:: Input data

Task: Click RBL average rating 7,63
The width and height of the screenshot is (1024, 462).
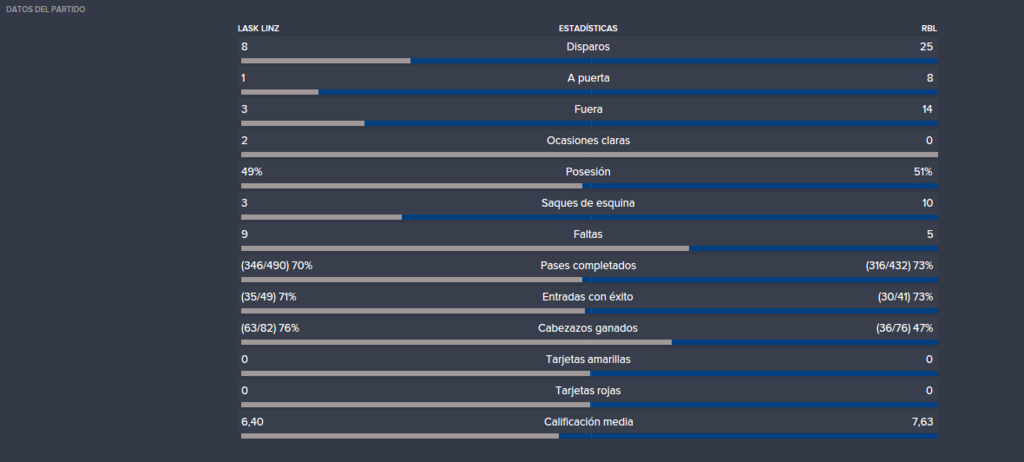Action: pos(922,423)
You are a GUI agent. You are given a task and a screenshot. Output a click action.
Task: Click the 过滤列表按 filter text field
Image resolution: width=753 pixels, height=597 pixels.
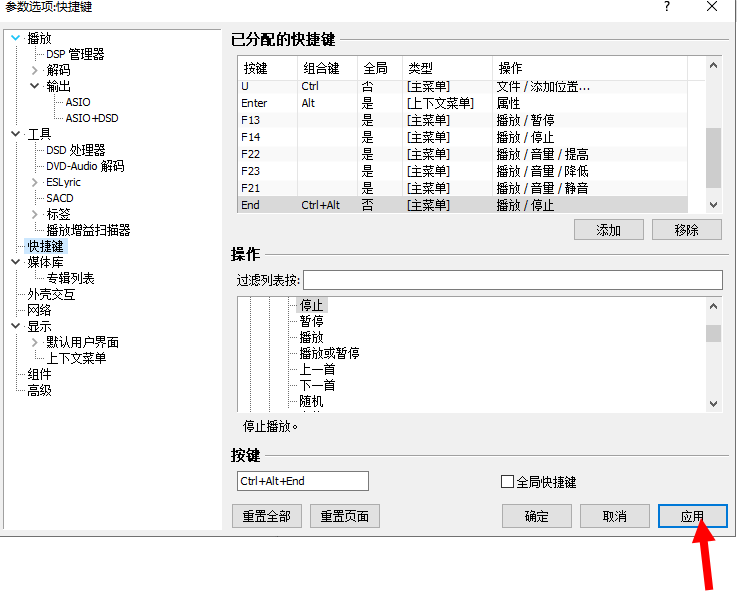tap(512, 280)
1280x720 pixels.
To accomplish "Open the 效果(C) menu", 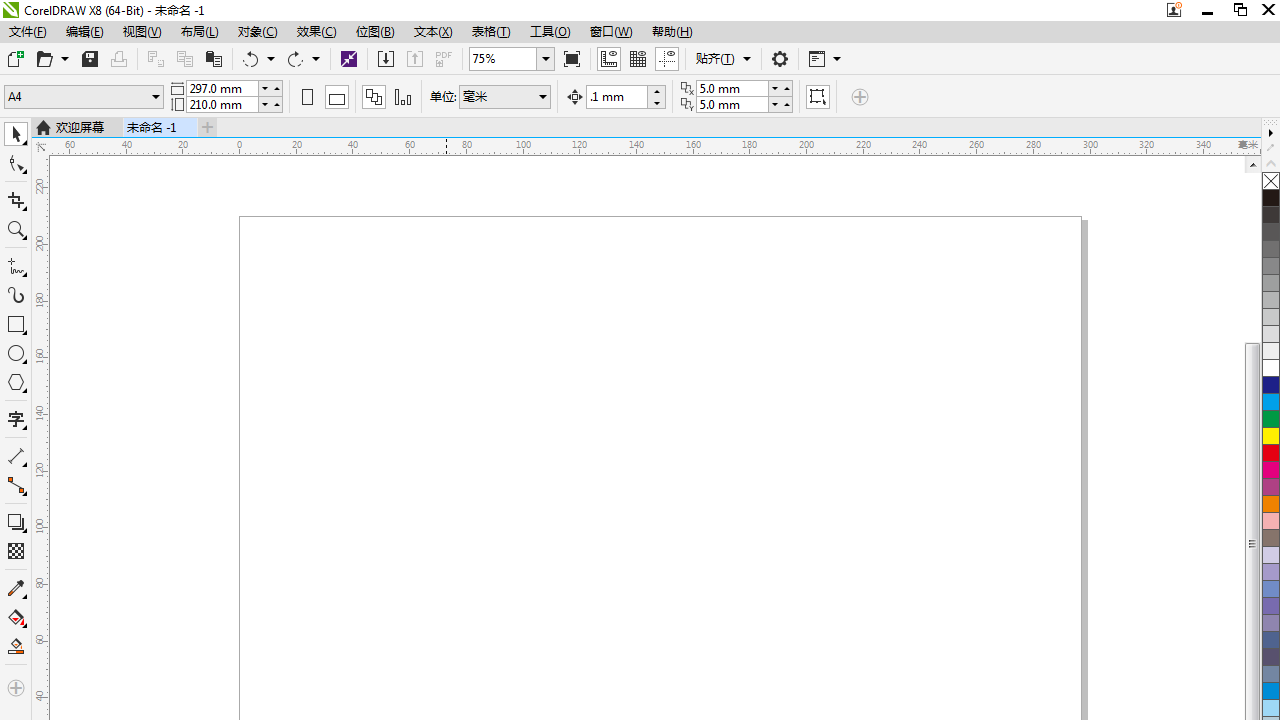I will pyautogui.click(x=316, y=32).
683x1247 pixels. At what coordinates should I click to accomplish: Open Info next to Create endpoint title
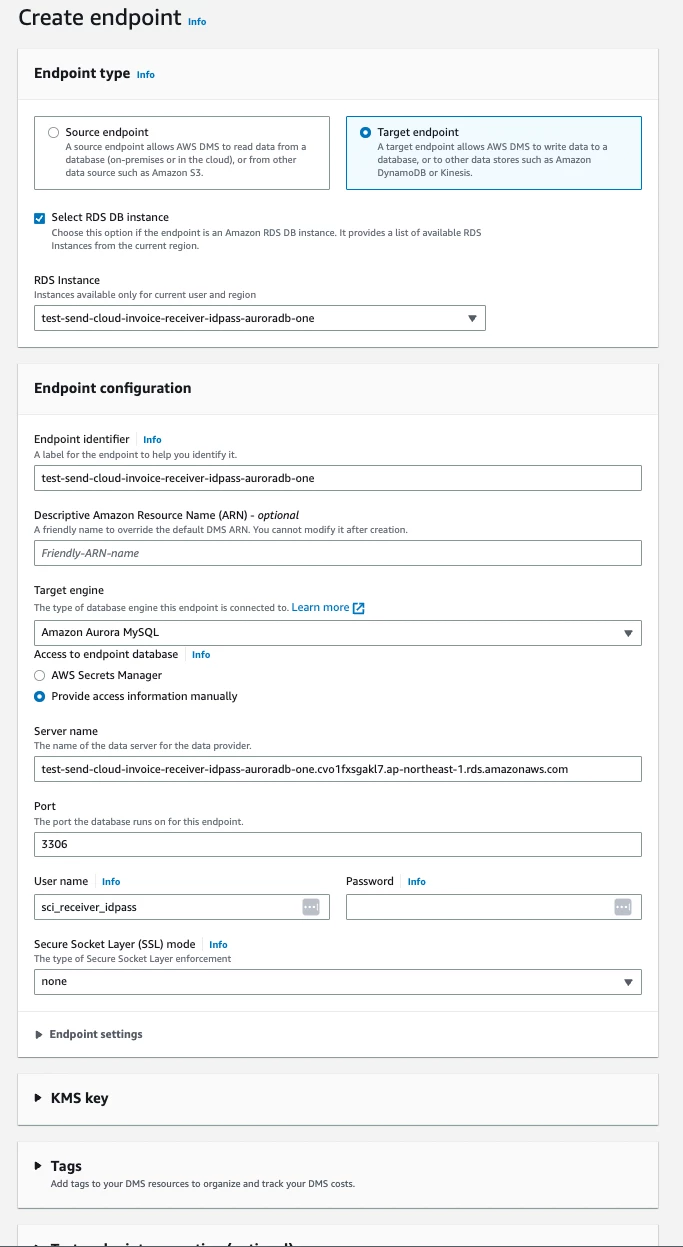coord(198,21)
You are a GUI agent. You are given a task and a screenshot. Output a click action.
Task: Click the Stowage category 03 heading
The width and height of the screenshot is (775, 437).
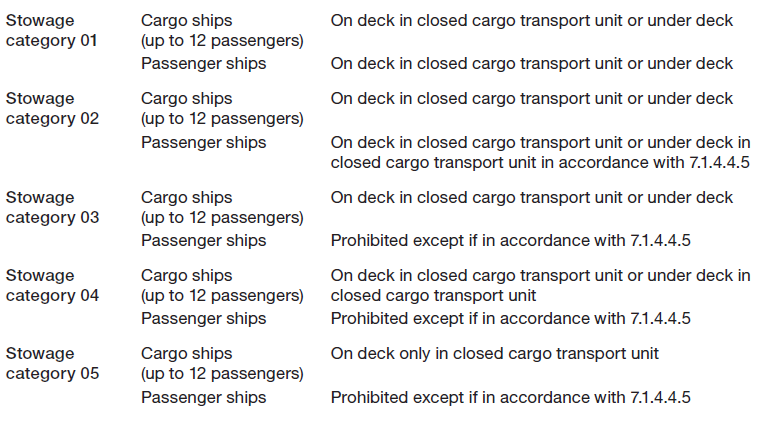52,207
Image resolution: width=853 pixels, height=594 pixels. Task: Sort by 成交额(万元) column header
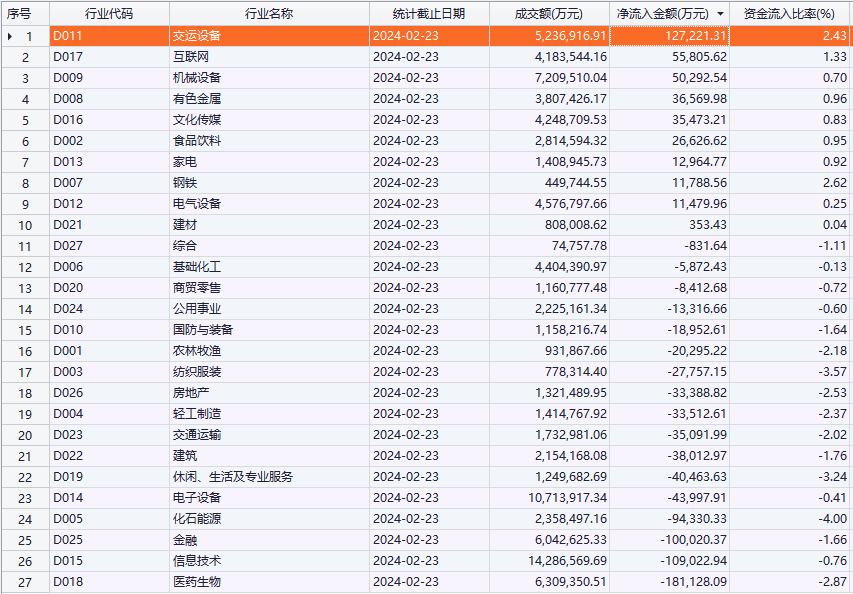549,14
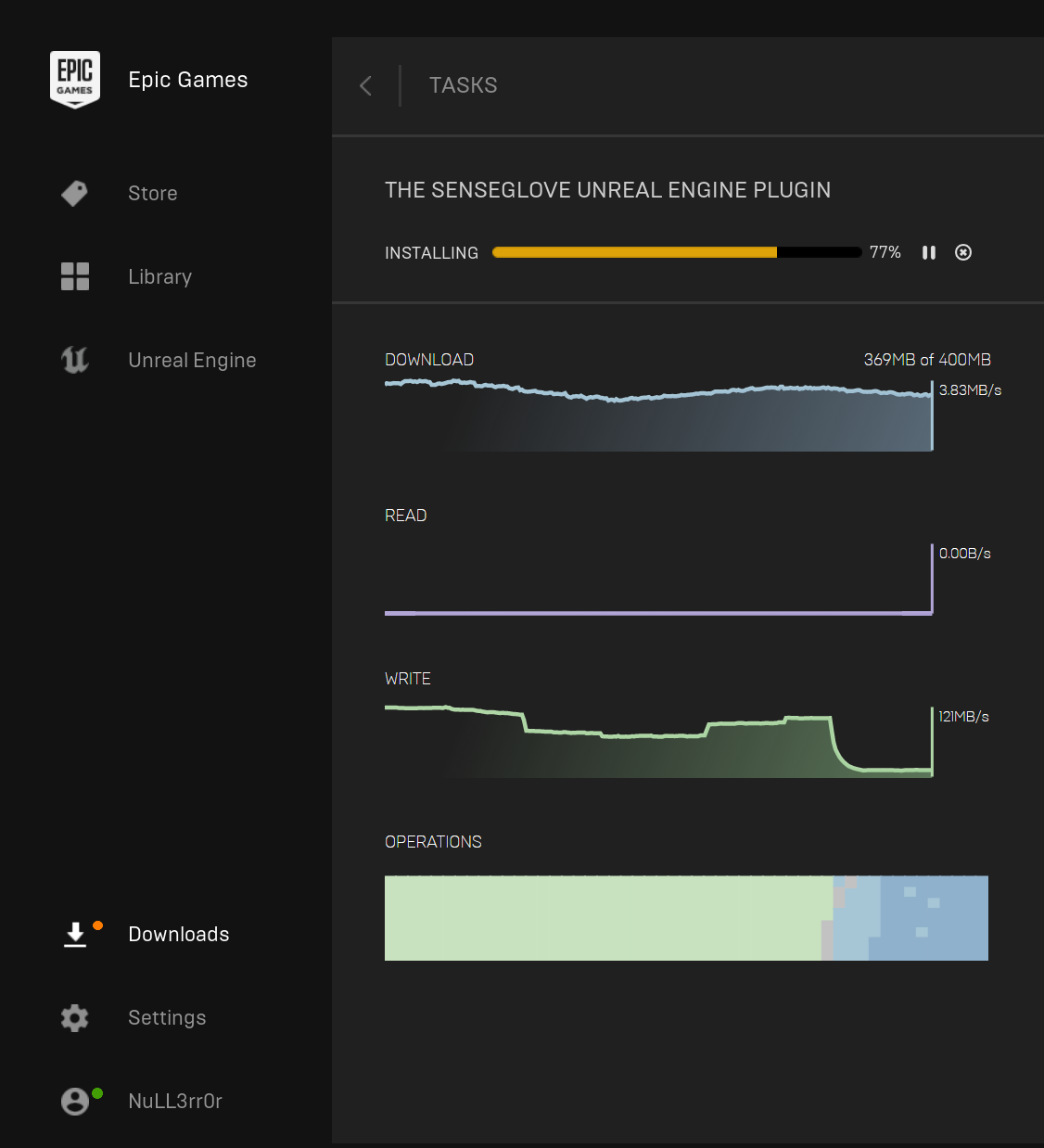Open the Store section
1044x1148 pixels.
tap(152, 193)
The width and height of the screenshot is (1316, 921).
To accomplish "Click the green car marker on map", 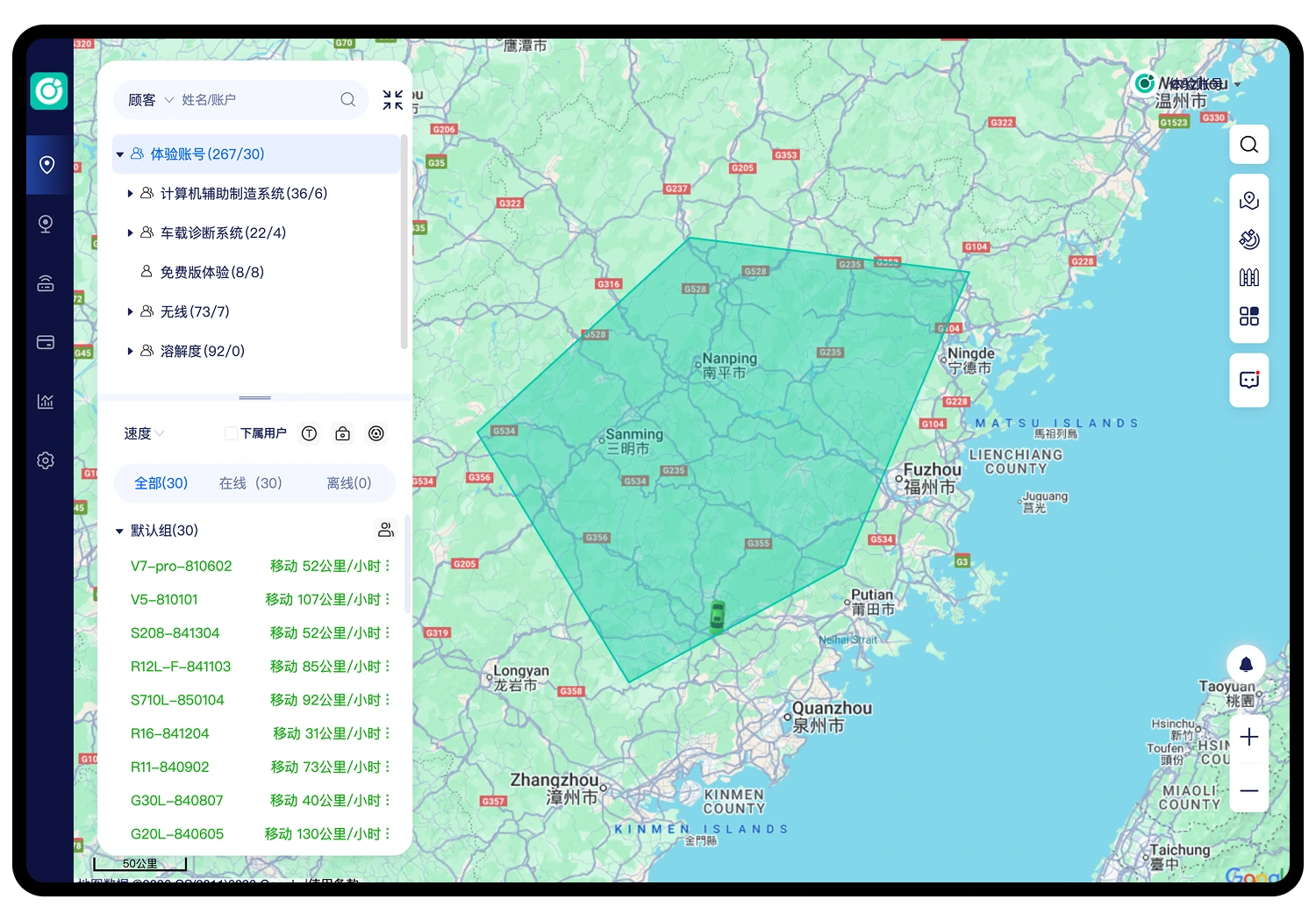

::::

_Your task_
Using the listing above, copy every line from the line containing "Task: Click the Stowage category 03 heading" through the last one, both included, and no other lines. Pictures stay out.

_Problem solution_
Task: Click the Stowage category 03 heading
The width and height of the screenshot is (775, 437).
52,207
Image resolution: width=853 pixels, height=594 pixels. Task: Sort by 成交额(万元) column header
549,14
Open the Store section
1044x1148 pixels.
tap(152, 193)
The width and height of the screenshot is (1316, 921).
To accomplish "Click the green car marker on map", 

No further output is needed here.